▶ _What is needed_
Output the full listing word for word.

▶ _Input records_
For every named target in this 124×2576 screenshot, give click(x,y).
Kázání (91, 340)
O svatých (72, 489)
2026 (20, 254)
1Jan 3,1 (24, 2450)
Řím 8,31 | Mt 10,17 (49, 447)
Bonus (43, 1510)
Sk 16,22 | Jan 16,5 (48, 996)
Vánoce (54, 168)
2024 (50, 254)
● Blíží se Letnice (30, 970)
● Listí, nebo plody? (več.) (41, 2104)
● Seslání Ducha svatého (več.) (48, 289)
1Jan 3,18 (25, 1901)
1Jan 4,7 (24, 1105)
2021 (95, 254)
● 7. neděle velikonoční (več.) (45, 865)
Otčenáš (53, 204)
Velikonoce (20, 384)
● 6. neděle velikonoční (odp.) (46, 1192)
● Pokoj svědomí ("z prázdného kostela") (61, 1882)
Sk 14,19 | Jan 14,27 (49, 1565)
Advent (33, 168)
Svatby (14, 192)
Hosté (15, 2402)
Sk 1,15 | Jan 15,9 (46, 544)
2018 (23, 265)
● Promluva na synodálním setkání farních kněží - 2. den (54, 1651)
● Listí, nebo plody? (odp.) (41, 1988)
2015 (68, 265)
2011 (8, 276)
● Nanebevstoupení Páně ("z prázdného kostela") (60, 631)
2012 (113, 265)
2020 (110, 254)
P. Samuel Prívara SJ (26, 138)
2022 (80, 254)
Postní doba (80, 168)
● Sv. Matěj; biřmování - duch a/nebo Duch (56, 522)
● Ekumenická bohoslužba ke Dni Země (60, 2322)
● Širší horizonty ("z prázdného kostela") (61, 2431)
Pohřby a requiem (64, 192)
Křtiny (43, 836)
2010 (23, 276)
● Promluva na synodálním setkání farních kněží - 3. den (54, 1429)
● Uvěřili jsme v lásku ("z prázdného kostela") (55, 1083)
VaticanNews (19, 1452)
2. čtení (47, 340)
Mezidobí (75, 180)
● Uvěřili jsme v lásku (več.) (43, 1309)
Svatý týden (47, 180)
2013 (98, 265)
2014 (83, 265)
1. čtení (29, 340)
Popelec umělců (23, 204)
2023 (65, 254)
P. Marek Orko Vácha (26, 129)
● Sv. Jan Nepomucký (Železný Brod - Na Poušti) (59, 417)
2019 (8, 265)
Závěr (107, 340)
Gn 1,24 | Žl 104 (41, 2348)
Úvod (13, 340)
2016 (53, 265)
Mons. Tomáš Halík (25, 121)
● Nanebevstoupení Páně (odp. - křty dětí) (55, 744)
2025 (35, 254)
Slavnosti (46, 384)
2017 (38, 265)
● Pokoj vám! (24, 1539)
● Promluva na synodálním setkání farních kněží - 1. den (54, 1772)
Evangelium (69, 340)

▶ _Result_
For every named target in this 124×2576 screenshot, give click(x,y).
Kázání (91, 340)
O svatých (72, 489)
2026 (20, 254)
1Jan 3,1 (24, 2450)
Řím 8,31 | Mt 10,17 (49, 447)
Bonus (43, 1510)
Sk 16,22 | Jan 16,5 (48, 996)
Vánoce (54, 168)
2024 (50, 254)
● Blíží se Letnice (30, 970)
● Listí, nebo plody? (več.) (41, 2104)
● Seslání Ducha svatého (več.) (48, 289)
1Jan 3,18 (25, 1901)
1Jan 4,7 (24, 1105)
2021 (95, 254)
● 7. neděle velikonoční (več.) (45, 865)
Otčenáš (53, 204)
Velikonoce (20, 384)
● 6. neděle velikonoční (odp.) (46, 1192)
● Pokoj svědomí ("z prázdného kostela") (61, 1882)
Sk 14,19 | Jan 14,27 (49, 1565)
Advent (33, 168)
Svatby (14, 192)
Hosté (15, 2402)
Sk 1,15 | Jan 15,9 (46, 544)
2018 (23, 265)
● Promluva na synodálním setkání farních kněží - 2. den (54, 1651)
● Listí, nebo plody? (odp.) (41, 1988)
2015 (68, 265)
2011 (8, 276)
● Nanebevstoupení Páně ("z prázdného kostela") (60, 631)
2012 (113, 265)
2020 (110, 254)
P. Samuel Prívara SJ (26, 138)
2022 (80, 254)
Postní doba (80, 168)
● Sv. Matěj; biřmování - duch a/nebo Duch (56, 522)
● Ekumenická bohoslužba ke Dni Země (60, 2322)
● Širší horizonty ("z prázdného kostela") (61, 2431)
Pohřby a requiem (64, 192)
Křtiny (43, 836)
2010 (23, 276)
● Promluva na synodálním setkání farních kněží - 3. den (54, 1429)
● Uvěřili jsme v lásku ("z prázdného kostela") (55, 1083)
VaticanNews (19, 1452)
2. čtení (47, 340)
Mezidobí (75, 180)
● Uvěřili jsme v lásku (več.) (43, 1309)
Svatý týden (47, 180)
2013 (98, 265)
2014 (83, 265)
1. čtení (29, 340)
Popelec umělců (23, 204)
2023 (65, 254)
P. Marek Orko Vácha (26, 129)
● Sv. Jan Nepomucký (Železný Brod - Na Poušti) (59, 417)
2019 (8, 265)
Závěr (107, 340)
Gn 1,24 | Žl 104 (41, 2348)
Úvod (13, 340)
2016 (53, 265)
Mons. Tomáš Halík (25, 121)
● Nanebevstoupení Páně (odp. - křty dětí) (55, 744)
2025 (35, 254)
Slavnosti (46, 384)
2017 (38, 265)
● Pokoj vám! (24, 1539)
● Promluva na synodálním setkání farních kněží - 1. den (54, 1772)
Evangelium (69, 340)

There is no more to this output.